→ Data extracts
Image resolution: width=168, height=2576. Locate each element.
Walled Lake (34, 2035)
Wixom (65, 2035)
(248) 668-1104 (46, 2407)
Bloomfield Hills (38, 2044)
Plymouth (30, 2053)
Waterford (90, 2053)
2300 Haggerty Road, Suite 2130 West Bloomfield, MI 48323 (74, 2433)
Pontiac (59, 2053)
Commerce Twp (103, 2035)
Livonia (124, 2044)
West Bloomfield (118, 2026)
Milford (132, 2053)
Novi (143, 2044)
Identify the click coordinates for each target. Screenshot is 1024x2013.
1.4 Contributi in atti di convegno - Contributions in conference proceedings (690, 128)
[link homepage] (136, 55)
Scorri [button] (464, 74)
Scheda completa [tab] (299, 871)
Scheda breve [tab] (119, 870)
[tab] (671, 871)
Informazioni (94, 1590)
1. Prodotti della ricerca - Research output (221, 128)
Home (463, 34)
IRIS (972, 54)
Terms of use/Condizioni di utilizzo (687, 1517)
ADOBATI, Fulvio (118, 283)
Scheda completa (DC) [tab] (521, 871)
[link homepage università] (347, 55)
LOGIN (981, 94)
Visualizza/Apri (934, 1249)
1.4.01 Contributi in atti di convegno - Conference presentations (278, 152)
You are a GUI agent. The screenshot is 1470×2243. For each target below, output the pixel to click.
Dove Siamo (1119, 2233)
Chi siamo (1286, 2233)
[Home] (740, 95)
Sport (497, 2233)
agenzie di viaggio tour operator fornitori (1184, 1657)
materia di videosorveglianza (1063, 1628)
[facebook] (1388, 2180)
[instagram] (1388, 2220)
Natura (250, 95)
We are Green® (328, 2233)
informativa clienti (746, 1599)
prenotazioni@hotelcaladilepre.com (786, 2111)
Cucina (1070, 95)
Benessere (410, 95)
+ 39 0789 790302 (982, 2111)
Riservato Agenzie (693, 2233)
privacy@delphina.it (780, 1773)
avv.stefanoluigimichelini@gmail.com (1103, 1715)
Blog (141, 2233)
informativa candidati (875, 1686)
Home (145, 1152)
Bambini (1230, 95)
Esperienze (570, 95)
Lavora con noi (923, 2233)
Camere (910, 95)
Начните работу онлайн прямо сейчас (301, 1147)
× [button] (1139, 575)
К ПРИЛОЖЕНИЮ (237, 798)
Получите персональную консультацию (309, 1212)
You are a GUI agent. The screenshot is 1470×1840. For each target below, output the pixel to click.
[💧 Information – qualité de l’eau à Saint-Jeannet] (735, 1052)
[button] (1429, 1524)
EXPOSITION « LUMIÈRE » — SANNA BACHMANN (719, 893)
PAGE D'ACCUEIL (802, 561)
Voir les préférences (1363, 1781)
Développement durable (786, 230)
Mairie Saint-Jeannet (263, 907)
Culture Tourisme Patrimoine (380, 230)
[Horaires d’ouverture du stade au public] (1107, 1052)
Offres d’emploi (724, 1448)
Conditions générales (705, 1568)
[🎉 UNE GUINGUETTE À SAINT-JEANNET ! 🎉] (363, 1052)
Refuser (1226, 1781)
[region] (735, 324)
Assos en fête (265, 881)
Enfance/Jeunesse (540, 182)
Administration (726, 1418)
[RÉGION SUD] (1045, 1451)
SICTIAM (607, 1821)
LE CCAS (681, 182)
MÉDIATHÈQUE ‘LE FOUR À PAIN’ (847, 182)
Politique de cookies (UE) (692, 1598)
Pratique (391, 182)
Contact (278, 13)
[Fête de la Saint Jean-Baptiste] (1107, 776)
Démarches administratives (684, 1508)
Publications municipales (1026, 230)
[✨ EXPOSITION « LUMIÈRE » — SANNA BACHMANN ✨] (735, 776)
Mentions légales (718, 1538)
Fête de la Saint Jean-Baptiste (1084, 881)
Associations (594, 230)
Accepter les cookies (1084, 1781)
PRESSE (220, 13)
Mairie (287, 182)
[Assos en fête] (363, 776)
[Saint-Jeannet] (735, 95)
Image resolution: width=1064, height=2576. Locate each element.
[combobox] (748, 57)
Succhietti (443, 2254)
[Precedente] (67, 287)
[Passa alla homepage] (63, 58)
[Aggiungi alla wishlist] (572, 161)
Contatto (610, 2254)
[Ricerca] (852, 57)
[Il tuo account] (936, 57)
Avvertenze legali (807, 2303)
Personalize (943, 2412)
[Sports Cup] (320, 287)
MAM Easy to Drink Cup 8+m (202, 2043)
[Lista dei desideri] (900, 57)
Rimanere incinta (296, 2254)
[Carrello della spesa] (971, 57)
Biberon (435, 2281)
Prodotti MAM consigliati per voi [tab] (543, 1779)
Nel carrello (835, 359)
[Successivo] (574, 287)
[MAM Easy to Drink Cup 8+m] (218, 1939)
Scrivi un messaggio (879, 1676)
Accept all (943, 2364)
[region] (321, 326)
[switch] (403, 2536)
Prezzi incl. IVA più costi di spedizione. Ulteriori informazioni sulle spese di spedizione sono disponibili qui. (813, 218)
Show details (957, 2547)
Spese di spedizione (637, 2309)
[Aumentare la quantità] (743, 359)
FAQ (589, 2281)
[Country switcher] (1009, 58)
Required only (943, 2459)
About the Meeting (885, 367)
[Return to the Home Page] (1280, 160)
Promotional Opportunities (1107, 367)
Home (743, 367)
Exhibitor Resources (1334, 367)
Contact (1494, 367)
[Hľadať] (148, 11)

→ Assignment
The data above needs retyping. Reproduce each line exactly.

→ Response area
Image resolution: width=168, height=2576. Locate each element.
Walled Lake (34, 2035)
Wixom (65, 2035)
(248) 668-1104 (46, 2407)
Bloomfield Hills (38, 2044)
Plymouth (30, 2053)
Waterford (90, 2053)
2300 Haggerty Road, Suite 2130 West Bloomfield, MI 48323 (74, 2433)
Pontiac (59, 2053)
Commerce Twp (103, 2035)
Livonia (124, 2044)
West Bloomfield (118, 2026)
Milford (132, 2053)
Novi (143, 2044)
Identify the click coordinates for each target. Screenshot is 1024x2013.
1.4 Contributi in atti di convegno - Contributions in conference proceedings (690, 128)
[link homepage] (136, 55)
Scorri [button] (464, 74)
Scheda completa [tab] (299, 871)
Scheda breve [tab] (119, 870)
[tab] (671, 871)
Informazioni (94, 1590)
1. Prodotti della ricerca - Research output (221, 128)
Home (463, 34)
IRIS (972, 54)
Terms of use/Condizioni di utilizzo (687, 1517)
ADOBATI, Fulvio (118, 283)
Scheda completa (DC) [tab] (521, 871)
[link homepage università] (347, 55)
LOGIN (981, 94)
Visualizza/Apri (934, 1249)
1.4.01 Contributi in atti di convegno - Conference presentations (278, 152)
You are a GUI agent. The screenshot is 1470×2243. For each target below, output the pixel to click.
Dove Siamo (1119, 2233)
Chi siamo (1286, 2233)
[Home] (740, 95)
Sport (497, 2233)
agenzie di viaggio tour operator fornitori (1184, 1657)
materia di videosorveglianza (1063, 1628)
[facebook] (1388, 2180)
[instagram] (1388, 2220)
Natura (250, 95)
We are Green® (328, 2233)
informativa clienti (746, 1599)
prenotazioni@hotelcaladilepre.com (786, 2111)
Cucina (1070, 95)
Benessere (410, 95)
+ 39 0789 790302 (982, 2111)
Riservato Agenzie (693, 2233)
privacy@delphina.it (780, 1773)
avv.stefanoluigimichelini@gmail.com (1103, 1715)
Blog (141, 2233)
informativa candidati (875, 1686)
Home (145, 1152)
Bambini (1230, 95)
Esperienze (570, 95)
Lavora con noi (923, 2233)
Camere (910, 95)
Начните работу онлайн прямо сейчас (301, 1147)
× [button] (1139, 575)
К ПРИЛОЖЕНИЮ (237, 798)
Получите персональную консультацию (309, 1212)
You are a GUI agent. The screenshot is 1470×1840. For each target below, output the pixel to click.
[💧 Information – qualité de l’eau à Saint-Jeannet] (735, 1052)
[button] (1429, 1524)
EXPOSITION « LUMIÈRE » — SANNA BACHMANN (719, 893)
PAGE D'ACCUEIL (802, 561)
Voir les préférences (1363, 1781)
Développement durable (786, 230)
Mairie Saint-Jeannet (263, 907)
Culture Tourisme Patrimoine (380, 230)
[Horaires d’ouverture du stade au public] (1107, 1052)
Offres d’emploi (724, 1448)
Conditions générales (705, 1568)
[🎉 UNE GUINGUETTE À SAINT-JEANNET ! 🎉] (363, 1052)
Refuser (1226, 1781)
[region] (735, 324)
Assos en fête (265, 881)
Enfance/Jeunesse (540, 182)
Administration (726, 1418)
[RÉGION SUD] (1045, 1451)
SICTIAM (607, 1821)
LE CCAS (681, 182)
MÉDIATHÈQUE ‘LE FOUR À PAIN’ (847, 182)
Politique de cookies (UE) (692, 1598)
Pratique (391, 182)
Contact (278, 13)
[Fête de la Saint Jean-Baptiste] (1107, 776)
Démarches administratives (684, 1508)
Publications municipales (1026, 230)
[✨ EXPOSITION « LUMIÈRE » — SANNA BACHMANN ✨] (735, 776)
Mentions légales (718, 1538)
Fête de la Saint Jean-Baptiste (1084, 881)
Associations (594, 230)
Accepter les cookies (1084, 1781)
PRESSE (220, 13)
Mairie (287, 182)
[Assos en fête] (363, 776)
[Saint-Jeannet] (735, 95)
Image resolution: width=1064, height=2576. Locate each element.
[combobox] (748, 57)
Succhietti (443, 2254)
[Precedente] (67, 287)
[Passa alla homepage] (63, 58)
[Aggiungi alla wishlist] (572, 161)
Contatto (610, 2254)
[Ricerca] (852, 57)
[Il tuo account] (936, 57)
Avvertenze legali (807, 2303)
Personalize (943, 2412)
[Sports Cup] (320, 287)
MAM Easy to Drink Cup 8+m (202, 2043)
[Lista dei desideri] (900, 57)
Rimanere incinta (296, 2254)
[Carrello della spesa] (971, 57)
Biberon (435, 2281)
Prodotti MAM consigliati per voi [tab] (543, 1779)
Nel carrello (835, 359)
[Successivo] (574, 287)
[MAM Easy to Drink Cup 8+m] (218, 1939)
Scrivi un messaggio (879, 1676)
Accept all (943, 2364)
[region] (321, 326)
[switch] (403, 2536)
Prezzi incl. IVA più costi di spedizione. Ulteriori informazioni sulle spese di spedizione sono disponibili qui. (813, 218)
Show details (957, 2547)
Spese di spedizione (637, 2309)
[Aumentare la quantità] (743, 359)
FAQ (589, 2281)
[Country switcher] (1009, 58)
Required only (943, 2459)
About the Meeting (885, 367)
[Return to the Home Page] (1280, 160)
Promotional Opportunities (1107, 367)
Home (743, 367)
Exhibitor Resources (1334, 367)
Contact (1494, 367)
[Hľadať] (148, 11)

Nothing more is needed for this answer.